**Prompt**
Continue the piece below on Big Tech layoffs and what they mean for supply chains, starting right after its last sentence.

**Text block**
^^^^^^^^
This November is a layoff season. As pink slips ripple through Silicon Valley to over 120,000 workers following overexuberant hiring, it is a time for both sadness and reflection.

At the end of this chapter in Big Tech, it is time for a reality check. As supply chain leaders face heightened demand uncertainty and extreme supply chain disruption, the answer will not come from Silicon Valley. The curtain for digital transformation from Silicon Valley is closing. There is a need for a heart-to-heart discussion.

Definition of a Heart-to-Heart Discussion: (adjective) An openly straightforward discussion without reserve or secretiveness.

Demand levels still exceed pre-pandemic levels. Inflation levels are the highest in forty years, and a recession is in the mirror. Big Tech innovation did little to improve supply chains, but the implications of these layoffs loom large, adding another layer to the current disruption.

Learning From the Past

The news takes me back to the 2002 market downturn and the market correction with the failure of B2B players and the impact on the supply chain. Players like Cisco Systems rode the wave of selling high-end servers and did not shut down production soon enough. Here is a quote from the time:

On Tuesday, the network-equipment giant provided the grisly details behind its astonishing $2.25 billion inventory write-off in the third quarter, essentially admitting that it too was caught up in the Internet hype that, at its peak, gave the company the highest market capitalization in Wall Street history. Said Needham & Co. analyst Tad LaFountain. “As a result of what has transpired, network equipment management might consider looking beyond the car in front of them as they speed down the information superhighway.”

Wall Street Journal

Back then, the wicked combination of the dot-com implosion and the deteriorating economic conditions in the United States and abroad finally caught up with the world’s largest data networking equipment maker, causing sales to decline at an astonishing rate and leaving Cisco with billions of dollars in equipment and materials that it couldn’t sell and the infamous $2.25 B write-off.
^^^^^^^^
**Supplied information**
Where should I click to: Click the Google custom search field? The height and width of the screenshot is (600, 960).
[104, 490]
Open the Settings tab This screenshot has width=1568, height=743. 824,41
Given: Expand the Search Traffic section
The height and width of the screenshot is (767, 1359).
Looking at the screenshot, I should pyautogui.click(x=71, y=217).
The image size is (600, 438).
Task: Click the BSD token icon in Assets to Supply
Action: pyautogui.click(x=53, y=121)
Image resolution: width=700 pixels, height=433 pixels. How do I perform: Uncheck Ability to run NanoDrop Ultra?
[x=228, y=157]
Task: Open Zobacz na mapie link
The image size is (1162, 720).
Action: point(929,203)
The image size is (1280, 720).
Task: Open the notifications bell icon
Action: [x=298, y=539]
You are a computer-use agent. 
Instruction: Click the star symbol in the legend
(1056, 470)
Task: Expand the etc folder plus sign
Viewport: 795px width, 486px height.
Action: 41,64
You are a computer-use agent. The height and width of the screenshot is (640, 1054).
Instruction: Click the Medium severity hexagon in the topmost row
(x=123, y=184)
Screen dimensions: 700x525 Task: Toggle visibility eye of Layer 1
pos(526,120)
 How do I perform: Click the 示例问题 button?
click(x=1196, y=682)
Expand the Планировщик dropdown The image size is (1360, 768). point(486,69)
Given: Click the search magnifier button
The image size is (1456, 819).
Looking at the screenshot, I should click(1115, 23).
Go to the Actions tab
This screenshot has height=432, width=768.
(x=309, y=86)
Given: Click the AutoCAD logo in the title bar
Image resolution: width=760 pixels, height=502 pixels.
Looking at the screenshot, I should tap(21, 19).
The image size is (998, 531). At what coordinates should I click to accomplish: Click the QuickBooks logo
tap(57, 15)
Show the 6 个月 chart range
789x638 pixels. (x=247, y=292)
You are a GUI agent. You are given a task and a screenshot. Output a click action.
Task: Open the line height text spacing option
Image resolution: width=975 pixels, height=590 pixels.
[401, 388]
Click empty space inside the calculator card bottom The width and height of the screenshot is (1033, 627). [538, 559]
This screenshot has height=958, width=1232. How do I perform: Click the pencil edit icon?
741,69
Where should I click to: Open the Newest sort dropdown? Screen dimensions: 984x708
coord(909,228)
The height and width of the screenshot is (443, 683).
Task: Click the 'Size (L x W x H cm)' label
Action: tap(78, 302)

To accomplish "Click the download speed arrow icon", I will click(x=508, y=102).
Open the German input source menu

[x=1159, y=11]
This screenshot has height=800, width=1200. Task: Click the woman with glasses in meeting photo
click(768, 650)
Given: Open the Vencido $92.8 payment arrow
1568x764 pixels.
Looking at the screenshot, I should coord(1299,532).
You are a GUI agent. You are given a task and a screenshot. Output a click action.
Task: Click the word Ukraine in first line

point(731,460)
^^^^^^^^
**Written response**
Fast forward, the rapid failure of FTX, and the struggling cryptocurrency market, will intensify and move across the digital asset sector and potentially hit the wider financial system shaking consumer confidence. The retail sector is bracing for the sell-off.

When I was at Gartner Group in 2002, I followed 212 B2B exchanges. The global B2B e-commerce market was worth $12.2 trillion in 2019 — more than six times the size of its B2C equivalent. The correction was termed the $1.755 trillion dot.com investing lesson. Today, B2C reigns, and thirteen B2B exchanges remain– each with a questionable value. Remember start-ups like OneCommerce, Transora, Webvan, or WWRE? I doubt it. Look up the history. Each failed.

The failure of business models in each case, ripples through the economy, reminding investors to invest in value. But, the line between innovation and value is not clear. As a result, hype and promise reign until the bottom falls out of the market.

What Does This Mean for Supply Chain Technology?

Bottom-line supply chain innovation will come from innovative start-ups. Here is my reasoning.

The rush of spending in the market upturns side-stepped supply chain technology doing little for innovation. The rush of the last two decades was the tight integration of enterprise data into planning under the guise of building end-to-end supply chains. Let’s face it. We failed.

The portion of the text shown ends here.